Effects of Desertification on
Arab-Berber Relations

Jon Phillips

I. Case Background
II. Environment Aspect
III. Conflict Aspect
IV. Env. - Conflict Overlap
V. Related Information


1. Abstract

As global warming increasingly affects global ecosystems, low-level regional conflicts become more susceptible to escalation. Scientists have seen the Sahara in North Africa expand in recent years at alarming rates as desertification and overgrazing has exacerbated water and wind erosion as well as increased soil salinity. This accelerated degradation forces nomadic tribes, such as the Berbers, to become more sedentary and urban, further magnifying the pressure on local resources. Taking into consideration the well-established history of Arab-Berber violent conflict in the region, continued desertification of the Sahara will undoubtedly lead to further and more widespread violence as people come into competition over decreasing arable land and resources.

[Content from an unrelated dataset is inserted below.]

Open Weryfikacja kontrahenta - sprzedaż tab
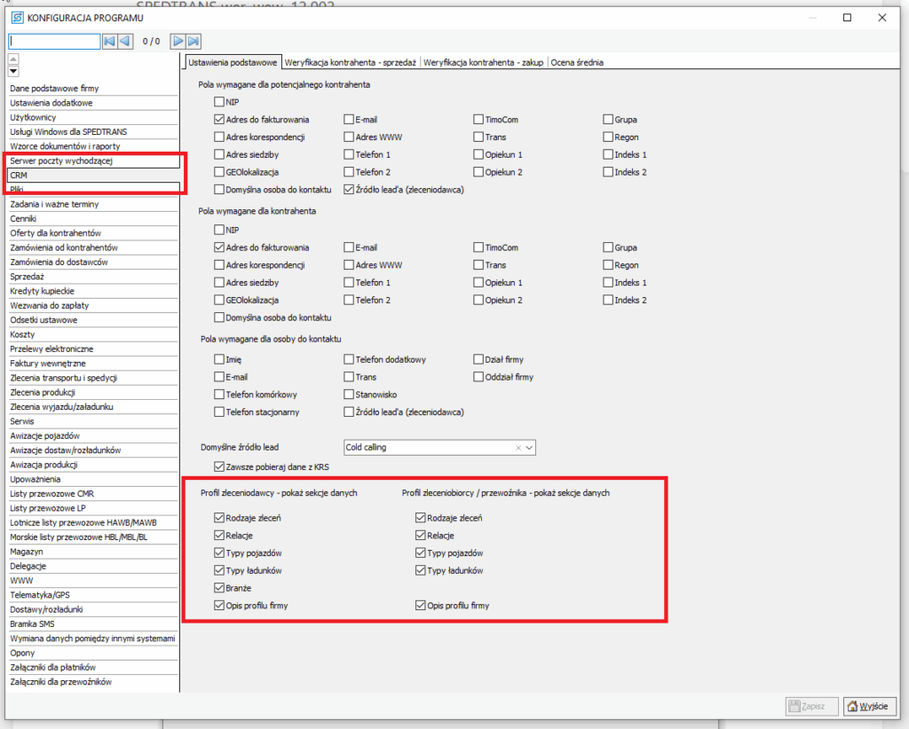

This case study proposes to examine these variables with the aim of analyzing the potential for increase conflict among Arab and Berber populations in the Sahara region.

2. Description

Desertification in North Africa

According to H. E. Dregne of The Center for International Earth Science Information Network, “about 18 of the arid regions of Africa are severely desertified,” a significant portion of that is the mountain slopes and plains of North Africa [1]. As water becomes scarcer the land is unable to support as many people, thus leading to greater poverty and environmental pressure. As farmers struggle to keep up with increasing food demand, they are forced to use more destructive irrigation practices in order to meet the demand [2]. Growing populations are another problem as well, adding more demand for food, leading to overgrazing and ultimately accelerating the desertification process [1]. Drying water tables in the mountains and plains of North Africa are increasing the salinity and reducing productivity of soils and animals [1]. Moreover, the shortage of arable land is forcing formerly nomadic people to settle into urban environments, further increasing the pressure on the water and food resources.

History of Violence

The Berbers, or more correctly – the Amazigh, have resided in North Africa for thousands of years. They are considered to be the descendents of the original indigenous inhabitants of North Africa. There are records of tracing them back to the time of the ancient Egyptian empires, at least to the fifth century B.C.[3]. Berbers have survived Christian and Muslim conquest of the region, maintaining large communities throughout Morocco, Algeria, Tunisia, Libya, and Egypt as well as in the regions west and south of the Sahara. Though predominantly Muslim by virtue of Arab conquest, they have held tightly to their Amazigh heritage. There are a number of Amazigh movements afoot that strive for greater autonomy and recognition among their Arab neighbors, at times leading to violence, most notably in conflicts in Algeria and Morocco[4].

Rising Conflicts

The increased rate of desertification in North Africa has serious implications for the peoples of the region. Pressures on water and food resources are resulting in increased scarcity and urbanization, leading to greater competition among ethnic groups. With the path of confrontation already well-laid between Arabs and the Amazigh, the potential for increased conflict is significant.

3. Duration

As stated, there is a history of violence and oppression between the Arabs and Amazigh that stretches back for centuries. Algeria has been a recurring focal point for conflict between the two groups, in particular within the recent past [3]. With environmental issues as a new impetus for conflict, we could see protracted and violent conflicts between Arabs and Amazigh over the next few decades.

4. Location

[North Africa, the Magreb, Algeria]

Map of Algeria

*CIA World Factbook

Berber populations

*Map of Berber Popluations in the Maghreb

Berber Groups:

  • Light Blue : Chleuhs
  • Purple : Zaians (Middle-Atlas mountains Berbers, also called Amazighs in a specifically sense or Brabers)
  • Yellow : Riffis
  • Pink : Chenwis
  • Red : Kabyles
  • Green : Chawis
  • Orange : Saharian Berbers (Zenagas, Mozabites, Siwis)
  • Dark Blue : Tuaregs

5. Actors

[Berber populations and Arab governments, particularly in Algeria and Morocco]

II. Environment Aspects

6. Type of Environmental Problem


Desertification is the process by which plant life is rapidly depleted and topsoil is lost at desert boundaries and in semiarid regions. This is usually caused by a combination of drought and the overexploitation of vegetation by people. Desertification has been occurring at an increased rate for thousands of years, particularly in North Africa. Research conducted recently by German scientists points to “feedbacks in the climate and vegetation systems” as a major cause of Saharan desertification[5]. The Young People’s Trust for the Environment reports that only 12 of the fifty-one African countries are able to supply enough food to feed their people. This points to a serious problem in the at-risk areas surround the Sahara that could lead to conflicts among people vying for food and land resources.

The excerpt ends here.